GIVEN INSTRUCTION: Duplicate the stretch of the listing from its start through the line that contains "coord(1104,11)", including both ends.

Records from a dataset:
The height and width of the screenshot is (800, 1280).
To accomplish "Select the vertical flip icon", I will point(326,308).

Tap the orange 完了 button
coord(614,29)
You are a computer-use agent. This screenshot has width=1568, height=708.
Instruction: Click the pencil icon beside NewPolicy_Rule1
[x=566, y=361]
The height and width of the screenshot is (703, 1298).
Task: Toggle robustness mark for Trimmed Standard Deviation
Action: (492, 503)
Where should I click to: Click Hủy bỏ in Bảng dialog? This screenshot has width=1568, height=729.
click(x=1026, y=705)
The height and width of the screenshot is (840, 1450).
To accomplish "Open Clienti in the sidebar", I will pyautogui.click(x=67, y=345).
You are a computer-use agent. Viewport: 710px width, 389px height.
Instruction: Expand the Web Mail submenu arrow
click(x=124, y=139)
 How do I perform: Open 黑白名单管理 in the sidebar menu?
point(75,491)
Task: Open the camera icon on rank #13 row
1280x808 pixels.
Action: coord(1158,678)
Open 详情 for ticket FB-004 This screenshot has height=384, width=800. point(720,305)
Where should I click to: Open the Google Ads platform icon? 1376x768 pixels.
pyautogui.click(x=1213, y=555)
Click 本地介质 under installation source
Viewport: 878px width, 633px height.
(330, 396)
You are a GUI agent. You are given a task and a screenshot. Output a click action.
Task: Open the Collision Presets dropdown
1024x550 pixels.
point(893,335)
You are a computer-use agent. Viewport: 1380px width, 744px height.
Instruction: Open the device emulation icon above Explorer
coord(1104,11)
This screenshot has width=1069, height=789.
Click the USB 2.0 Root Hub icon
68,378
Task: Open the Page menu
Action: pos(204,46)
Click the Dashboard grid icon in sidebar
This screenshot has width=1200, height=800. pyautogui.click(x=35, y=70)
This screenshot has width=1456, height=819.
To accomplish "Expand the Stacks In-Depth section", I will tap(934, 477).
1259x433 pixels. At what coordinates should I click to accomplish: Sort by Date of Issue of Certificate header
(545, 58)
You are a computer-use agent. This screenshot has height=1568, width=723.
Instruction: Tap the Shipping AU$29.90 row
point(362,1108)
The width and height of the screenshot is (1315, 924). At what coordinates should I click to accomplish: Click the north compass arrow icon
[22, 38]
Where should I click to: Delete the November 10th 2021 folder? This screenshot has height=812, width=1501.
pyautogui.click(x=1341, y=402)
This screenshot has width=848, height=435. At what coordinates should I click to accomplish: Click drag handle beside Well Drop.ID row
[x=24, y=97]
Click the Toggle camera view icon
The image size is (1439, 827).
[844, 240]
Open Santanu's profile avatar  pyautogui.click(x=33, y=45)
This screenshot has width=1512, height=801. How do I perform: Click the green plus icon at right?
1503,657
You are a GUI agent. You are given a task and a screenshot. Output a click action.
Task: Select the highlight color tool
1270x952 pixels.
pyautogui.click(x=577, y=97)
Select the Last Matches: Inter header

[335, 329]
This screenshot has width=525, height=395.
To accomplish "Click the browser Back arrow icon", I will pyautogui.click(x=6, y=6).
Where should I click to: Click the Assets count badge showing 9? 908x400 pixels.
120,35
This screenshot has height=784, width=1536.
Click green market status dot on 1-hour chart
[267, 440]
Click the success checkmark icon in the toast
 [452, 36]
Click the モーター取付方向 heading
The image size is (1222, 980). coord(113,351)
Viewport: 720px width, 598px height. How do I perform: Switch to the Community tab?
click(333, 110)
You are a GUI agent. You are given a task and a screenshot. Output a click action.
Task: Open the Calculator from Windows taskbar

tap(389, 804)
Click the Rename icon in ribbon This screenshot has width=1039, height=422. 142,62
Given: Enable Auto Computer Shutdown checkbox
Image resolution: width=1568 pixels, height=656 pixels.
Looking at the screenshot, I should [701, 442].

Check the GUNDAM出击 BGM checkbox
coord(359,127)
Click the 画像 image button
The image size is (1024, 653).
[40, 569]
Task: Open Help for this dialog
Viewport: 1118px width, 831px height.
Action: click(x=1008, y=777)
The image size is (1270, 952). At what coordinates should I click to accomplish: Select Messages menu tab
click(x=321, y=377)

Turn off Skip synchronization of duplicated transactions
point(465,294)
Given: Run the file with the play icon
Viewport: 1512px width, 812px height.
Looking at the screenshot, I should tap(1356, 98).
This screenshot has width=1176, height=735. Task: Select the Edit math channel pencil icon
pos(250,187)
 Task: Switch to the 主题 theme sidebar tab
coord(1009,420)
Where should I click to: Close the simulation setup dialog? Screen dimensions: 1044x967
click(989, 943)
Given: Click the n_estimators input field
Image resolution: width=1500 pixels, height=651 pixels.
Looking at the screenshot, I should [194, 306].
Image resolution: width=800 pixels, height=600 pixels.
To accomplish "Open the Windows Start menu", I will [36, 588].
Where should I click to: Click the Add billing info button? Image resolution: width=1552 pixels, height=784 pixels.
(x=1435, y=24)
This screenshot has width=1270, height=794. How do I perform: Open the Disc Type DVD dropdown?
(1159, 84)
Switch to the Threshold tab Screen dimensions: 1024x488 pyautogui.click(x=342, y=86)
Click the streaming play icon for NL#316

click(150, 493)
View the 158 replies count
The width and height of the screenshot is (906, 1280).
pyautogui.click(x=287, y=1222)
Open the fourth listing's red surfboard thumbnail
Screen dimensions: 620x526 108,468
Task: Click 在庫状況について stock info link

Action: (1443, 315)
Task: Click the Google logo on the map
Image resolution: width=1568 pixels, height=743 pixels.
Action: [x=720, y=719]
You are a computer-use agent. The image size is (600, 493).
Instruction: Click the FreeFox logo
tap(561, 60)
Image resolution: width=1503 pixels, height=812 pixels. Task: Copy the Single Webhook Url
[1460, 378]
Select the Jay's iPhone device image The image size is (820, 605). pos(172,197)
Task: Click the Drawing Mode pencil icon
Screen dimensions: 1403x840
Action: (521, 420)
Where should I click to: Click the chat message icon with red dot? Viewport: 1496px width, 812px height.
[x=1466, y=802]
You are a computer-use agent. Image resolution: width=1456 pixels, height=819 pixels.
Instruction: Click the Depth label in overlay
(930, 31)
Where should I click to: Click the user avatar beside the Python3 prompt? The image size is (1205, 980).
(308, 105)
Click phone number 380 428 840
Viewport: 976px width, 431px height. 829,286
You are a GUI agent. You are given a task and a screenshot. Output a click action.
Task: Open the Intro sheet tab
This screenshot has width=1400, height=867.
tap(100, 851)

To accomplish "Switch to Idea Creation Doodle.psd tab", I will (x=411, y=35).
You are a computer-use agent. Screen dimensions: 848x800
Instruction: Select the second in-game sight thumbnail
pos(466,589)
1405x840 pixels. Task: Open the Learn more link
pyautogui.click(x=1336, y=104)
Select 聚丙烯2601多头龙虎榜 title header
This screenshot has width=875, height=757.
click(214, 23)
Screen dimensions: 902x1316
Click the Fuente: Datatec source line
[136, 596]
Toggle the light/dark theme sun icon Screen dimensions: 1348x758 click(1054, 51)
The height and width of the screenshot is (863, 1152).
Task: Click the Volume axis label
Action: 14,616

TASK RESPONSE:
The height and width of the screenshot is (800, 1280).
To accomplish "Select the vertical flip icon", I will point(326,308).

Tap the orange 完了 button
coord(614,29)
You are a computer-use agent. This screenshot has width=1568, height=708.
Instruction: Click the pencil icon beside NewPolicy_Rule1
[x=566, y=361]
The height and width of the screenshot is (703, 1298).
Task: Toggle robustness mark for Trimmed Standard Deviation
Action: (492, 503)
Where should I click to: Click Hủy bỏ in Bảng dialog? This screenshot has width=1568, height=729.
click(x=1026, y=705)
The height and width of the screenshot is (840, 1450).
To accomplish "Open Clienti in the sidebar", I will pyautogui.click(x=67, y=345).
You are a computer-use agent. Viewport: 710px width, 389px height.
Instruction: Expand the Web Mail submenu arrow
click(x=124, y=139)
 How do I perform: Open 黑白名单管理 in the sidebar menu?
point(75,491)
Task: Open the camera icon on rank #13 row
1280x808 pixels.
Action: coord(1158,678)
Open 详情 for ticket FB-004 This screenshot has height=384, width=800. point(720,305)
Where should I click to: Open the Google Ads platform icon? 1376x768 pixels.
pyautogui.click(x=1213, y=555)
Click 本地介质 under installation source
Viewport: 878px width, 633px height.
(330, 396)
You are a GUI agent. You are given a task and a screenshot. Output a click action.
Task: Open the Collision Presets dropdown
1024x550 pixels.
point(893,335)
You are a computer-use agent. Viewport: 1380px width, 744px height.
Instruction: Open the device emulation icon above Explorer
coord(1104,11)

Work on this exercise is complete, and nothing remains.